島根大学所有の脳MRI画像2142例を解析 推定精度は83.5%
今回の成果を発表したのは、追手門学院大学の小野田慶一教授※1と島根大学医学部神経内科の長井篤教授および株式会社ERISA(島根県松江市)の共同研究チーム。島根大学が所有する健康な人とアルツハイマー病患者の脳のMRI画像計2142例とその後の発症状況を追跡したデータを、深層学習による解析行った結果、経年での発症確率を予測することに成功したという。
解析にあたっては、脳MRI画像から領域ごとの灰白質容積を算出してこれを特徴量とし、機械学習の手法である「深層生存分析」を採用。

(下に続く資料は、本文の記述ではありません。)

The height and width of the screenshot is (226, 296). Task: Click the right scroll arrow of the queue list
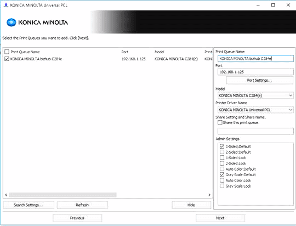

経過年ごとの発症確率を推定できるか解析した。従来のクラス分類にもとづく手法では、2年以内に発症するかどうかといった2分法による推定しか行えないが、この手法を用いれば年ごとに個人レベルの発症リスクを推定することが可能だ。結果、予測精度を見る指標として一般的なConcordance indexにおいて、最大値で0.835を達成した。

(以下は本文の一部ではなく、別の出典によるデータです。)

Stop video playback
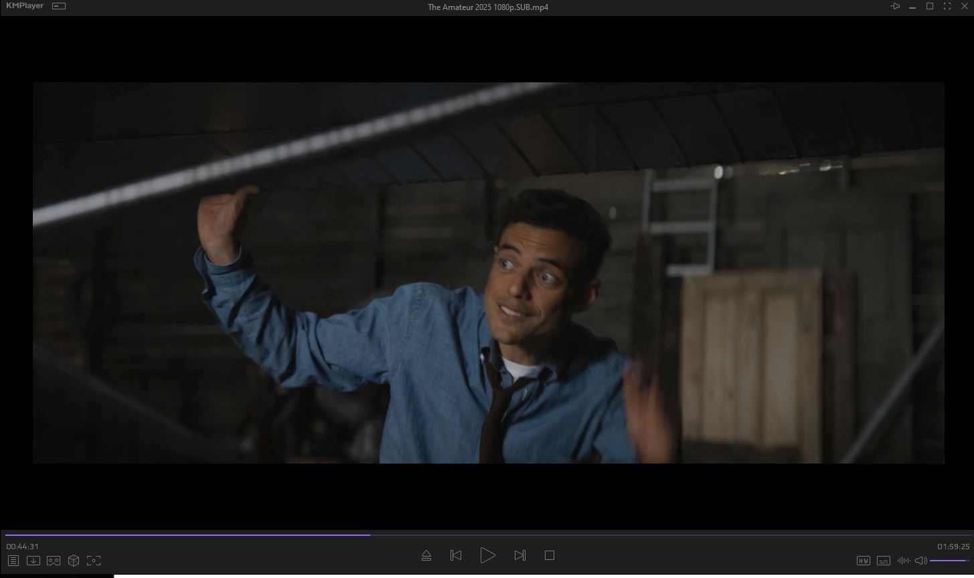click(550, 555)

「顕著性ネットワーク」も発症リスク予測に関わりがあることを示唆
また、研究チームではどの脳領域がアルツハイマー病発症予測に重要かを調べたところ、従来からアルツハイマー病との関連が示唆される「デフォルト・モード・ネットワーク」※2だけでなく、前帯状回や島皮質といった「顕著性ネットワーク」※3も重要な情報源であることが示されたという。研究リーラーの小野田教授は、「個人レベルでアルツハイマー病の発症リスクを将来の経過年数ごとに評価できるようになった。今後は研究成果の医療等への応用も考えられる」と述べた。この研究成果を示した論文は、神経学の専門学術誌BrainCommunicationsに5月27日付で掲載されている。
※1 小野田教授は2020年3月まで島根大学に所属
※2 デフォルト・モード・ネットワーク:話をする、食事を作るなどの意識的な行動のとき以外でも活動している脳領域のこと、またはその活動のこと。複数の脳の領域で構成される最も大きな脳内ネットワークのひとつだと考えられており、アルツハイマー病を発症した脳では活動が弱まり、また原因物質のひとつと推定されているアミロイドベータが蓄積されることも分かっている。
※3 顕著性ネットワーク:Salience Network(サリエンス・ネットワーク)とも呼ばれており、上記の「話をする」「食事を作る」といった意識的行動を司るといわれる「セントラル・エグゼクティブ・ネットワーク(Central Executive Network、中央実行ネットワーク)」とデフォルト・モード・ネットワークの間をとりもつと言われている。脳科学のこれまでの研究では、この3つのネットワークは同時に活動することはなく、脳内で切り替わりながら人間の意識や活動を司っているものと考えられている。